» PASSAGE FOR REVIEW:
"""

The primary use cases for me are with regards to doing surveys to understand learning or preferences of rural people in West Africa.
For the case of fruit trees, we have many fruit trees that don't have local names. Even worse is when common names are the same for multiple things so having a written or audio reference doesn't help. You need a photo/video reference to ensure you're actually talking about the same thing (the main reason botanical dictionaries have lots of sketches/photos).
We plan to do surveys for people who have taken a tour of the farm. Having people select photos for what they saw/learned about would be important and having people rank them is even more insightful for gaining understanding of what people like the most or learned the most about or didn't like
I could see this being used in any sort of feedback survey for people doing a training or class where users would ve able to select in the order of their most preferred to least preferred activities. This would be a fairly widely used use case in areas where NGOs are doing trainings, etc.

"""

» COLLECTED DATA:
"""

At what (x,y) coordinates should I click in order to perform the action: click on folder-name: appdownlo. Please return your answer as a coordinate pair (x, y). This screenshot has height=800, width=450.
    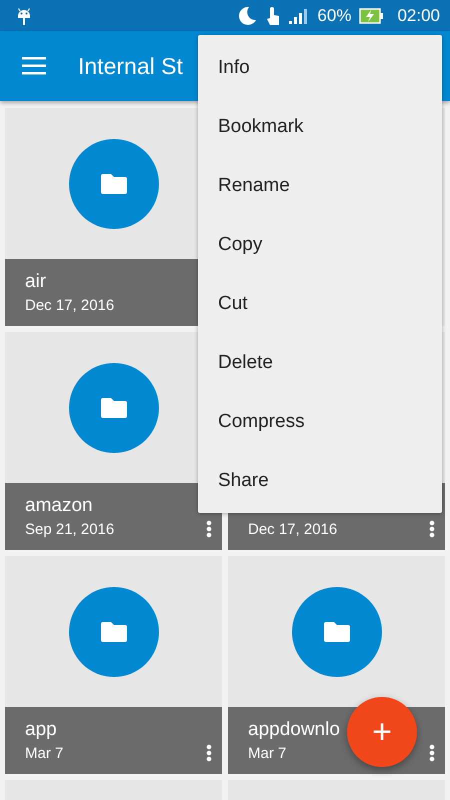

"""

From the passage on photo-based surveys, reproduce the part from "For the case" to "lots of sketches/photos).", swapping "fruit trees" for "medicinal plants".

For the case of medicinal plants, we have many medicinal plants that don't have local names. Even worse is when common names are the same for multiple things so having a written or audio reference doesn't help. You need a photo/video reference to ensure you're actually talking about the same thing (the main reason botanical dictionaries have lots of sketches/photos).